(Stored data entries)
= = = =

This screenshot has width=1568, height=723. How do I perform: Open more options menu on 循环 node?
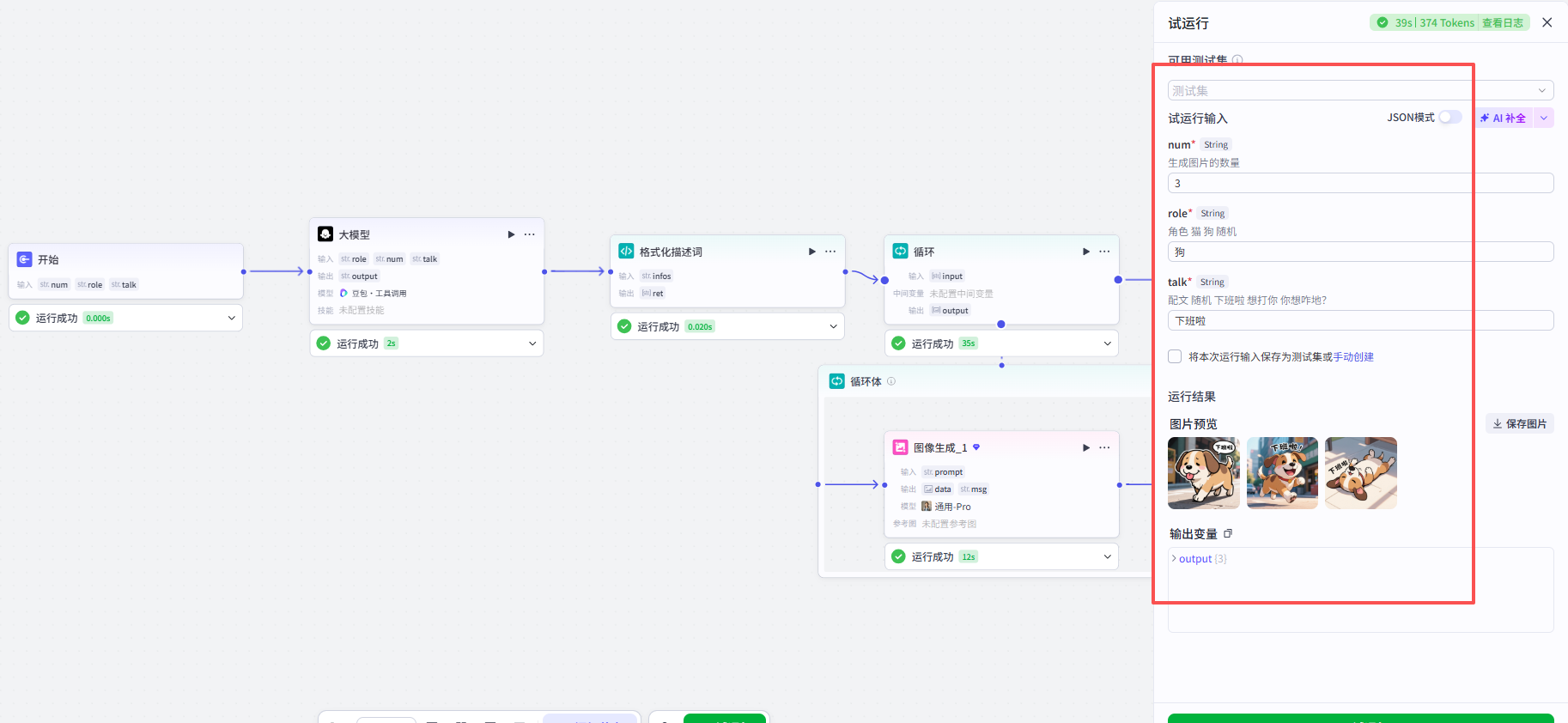click(x=1104, y=252)
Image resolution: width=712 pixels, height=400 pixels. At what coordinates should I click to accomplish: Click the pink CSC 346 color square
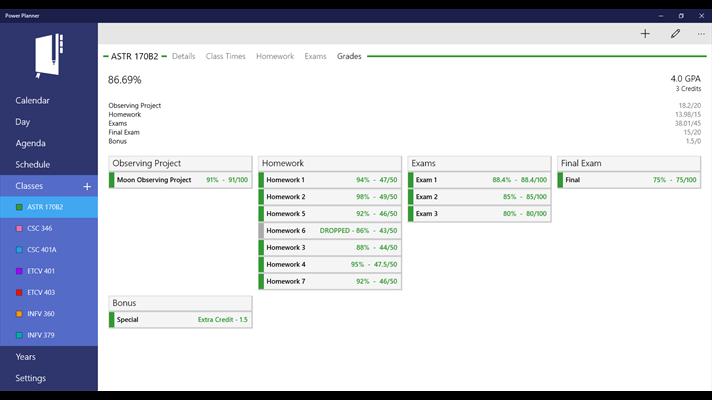(x=20, y=229)
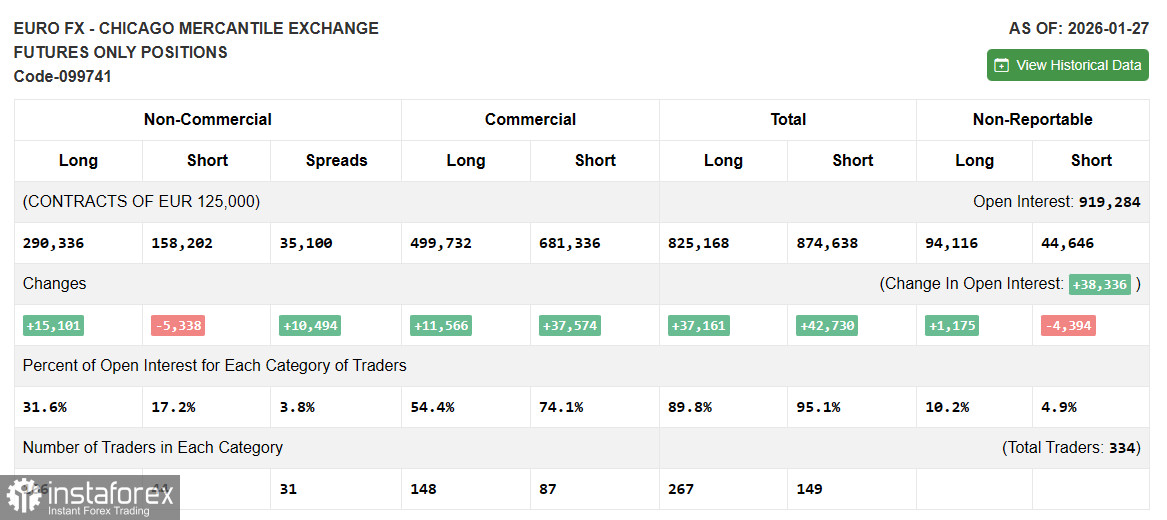Screen dimensions: 1167x520
Task: Click the +37,574 commercial short change badge
Action: point(570,325)
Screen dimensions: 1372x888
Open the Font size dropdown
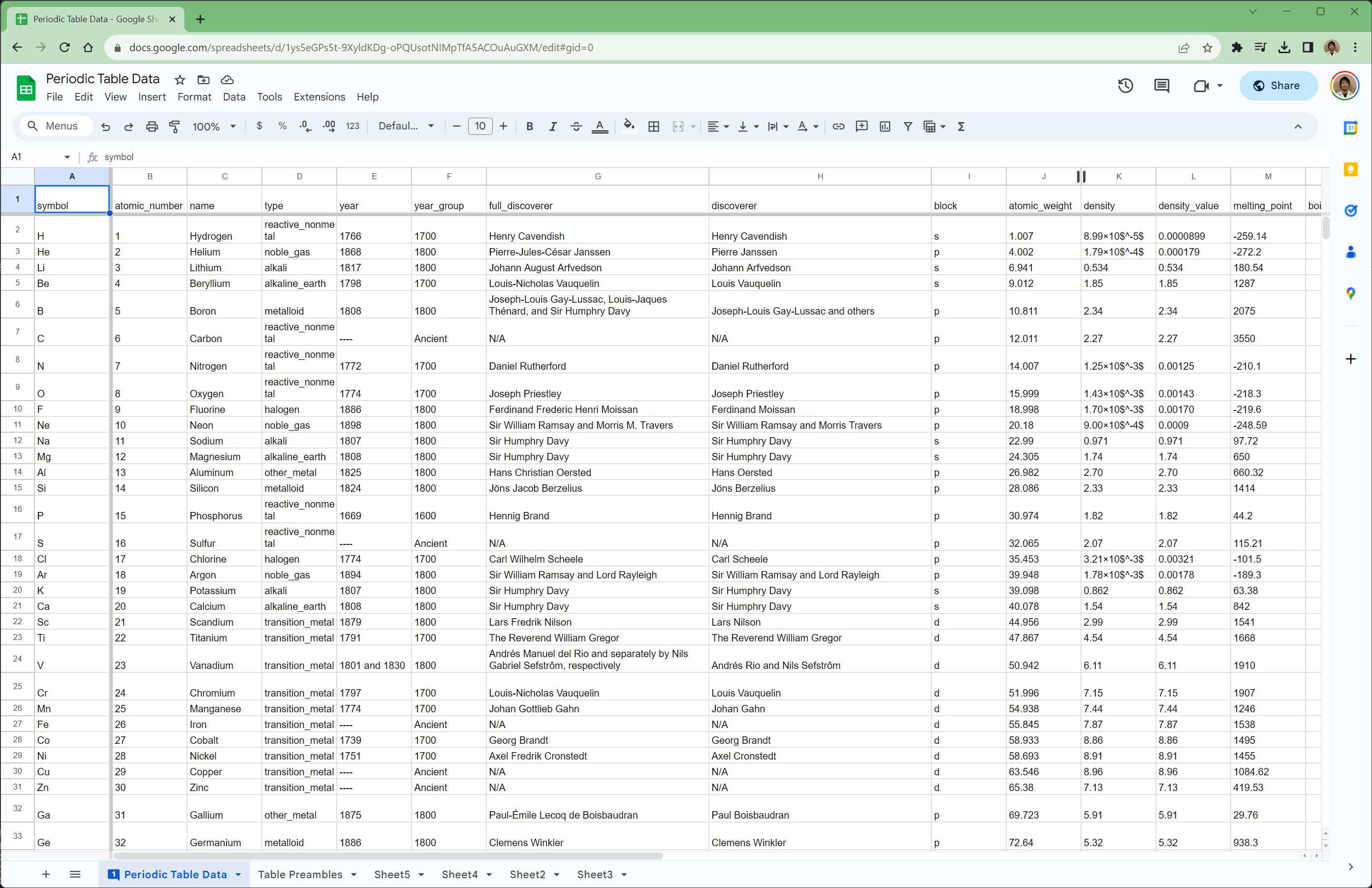[x=480, y=126]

= = = =

What to produce –
Return the entries above exactly, skipping any images.

Reply to the exercise –
This screenshot has width=1568, height=723. How do I perform: Open more options menu on 循环 node?
click(x=1104, y=252)
Image resolution: width=712 pixels, height=400 pixels. At what coordinates should I click to accomplish: Click the pink CSC 346 color square
(x=20, y=229)
Screen dimensions: 1167x520
Task: Click the +37,574 commercial short change badge
Action: point(570,325)
Screen dimensions: 1372x888
Open the Font size dropdown
[x=480, y=126]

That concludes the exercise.